SOURCE =
# Mod Plan, C2 SRI C2/Tune, Neuspeed P-Flo Intake, Neuspeed Torque Arm...



## twotech (Dec 11, 2011)

Hi All, 

I currently own a completely stock 2006 Jetta 2.5L manual with 57K miles which is my daily driver. I do a lot of driving, did about 17K last year so I wouldn't want any of the mods to affect the reliability of my car. As I spend at least 2 hours a day in my car it great if it could have a little more umpfff. I plan on installing the majority of the mods myself even though I have little to no experience in this matter. 

Based on this forum (thank you everyone in VW Vortex for making it such a great community), here are the mods I'm planning in the order of installation. 

1. Neuspeed Engine Torque Arm Insert REV.2 - $39.95 + Silicone Spray $5 - thoughts? different brand? engine vibrations? Is it safe without a aftermarket pendulum mount?

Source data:
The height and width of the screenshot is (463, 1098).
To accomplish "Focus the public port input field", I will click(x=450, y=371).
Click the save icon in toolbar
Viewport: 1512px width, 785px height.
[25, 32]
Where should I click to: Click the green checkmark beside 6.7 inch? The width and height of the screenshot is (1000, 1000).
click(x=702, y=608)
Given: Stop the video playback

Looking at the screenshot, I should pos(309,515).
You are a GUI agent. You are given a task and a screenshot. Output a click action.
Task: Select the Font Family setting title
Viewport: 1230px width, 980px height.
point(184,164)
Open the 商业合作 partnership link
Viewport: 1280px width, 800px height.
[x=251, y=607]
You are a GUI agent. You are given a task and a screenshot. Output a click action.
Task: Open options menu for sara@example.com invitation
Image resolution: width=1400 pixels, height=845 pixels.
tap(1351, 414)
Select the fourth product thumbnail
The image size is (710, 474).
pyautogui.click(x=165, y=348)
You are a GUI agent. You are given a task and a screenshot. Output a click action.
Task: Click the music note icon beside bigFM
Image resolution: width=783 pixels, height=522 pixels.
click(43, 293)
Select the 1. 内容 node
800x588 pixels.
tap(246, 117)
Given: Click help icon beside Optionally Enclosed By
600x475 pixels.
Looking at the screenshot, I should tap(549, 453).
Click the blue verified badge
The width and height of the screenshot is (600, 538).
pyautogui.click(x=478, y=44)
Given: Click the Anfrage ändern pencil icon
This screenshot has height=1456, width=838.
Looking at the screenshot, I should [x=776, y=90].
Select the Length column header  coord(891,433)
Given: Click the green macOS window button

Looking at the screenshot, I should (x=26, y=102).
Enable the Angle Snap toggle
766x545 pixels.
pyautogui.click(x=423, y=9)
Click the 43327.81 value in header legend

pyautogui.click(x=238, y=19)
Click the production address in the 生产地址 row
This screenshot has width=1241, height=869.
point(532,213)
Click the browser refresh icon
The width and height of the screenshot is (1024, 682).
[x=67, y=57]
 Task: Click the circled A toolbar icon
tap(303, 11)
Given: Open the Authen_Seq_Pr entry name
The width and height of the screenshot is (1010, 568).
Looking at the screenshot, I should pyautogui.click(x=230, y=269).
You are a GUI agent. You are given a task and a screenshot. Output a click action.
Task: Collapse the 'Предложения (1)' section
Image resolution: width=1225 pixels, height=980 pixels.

YOUR INSTRUCTIONS =
Continue the forum post about the stock Jetta mod plan, starting right after its last line.

RESPONSE =
http://www.neuspeed.com/91/11/0/1319/221091-engine-torque-arm-insert-rev2.html 

2. Neuspeed P-Flo Intake - $299.95 - looking for a good fit with the C2 or even UM SRI, for what I've read this is it, please advise. I wouldn't want to have excessive noise and I'm not sure if this produces a good amount of cabin noise. 
http://www.neuspeed.com/91/11/0/1532/651099-neuspeed-p-flo-air-intake-kit.html 

3. C2 SRI - 999.99 - Seems like a good bolt on solution, considering UM but it seems like even though with UM SRI + Tune might product a bit more HP it's not as noob friendly. Still not sure if I need a catch can or not. Haven't really seen any stock vs SRI dynos, I've only seen after, please link if you have that info. Interested how much low range HP/TQ would I get vs stock. I would follow NLS's DYI, looks like a challenge and the DIY doesn't give as much detail as I would like. Might need professional installation with this unless there's someone in the NYC area that's willing to meet up for some beer and help me out. 

4. C2 SRI Tune 2 $299- If I DYI I would probably send out the ECU, do you think driving to the C2 dealer with the SRI installed and getting the reprogram or the other way around would be ok? 

5. I'm completely out of ideas in terms of exhaust & possible exhaust headers. I'm looking for a street drivable solution without waking up the neighbors or introducing too much drone. Please advise. 

Any other ideas? So far without any exhaust mods it would come out to about $1700.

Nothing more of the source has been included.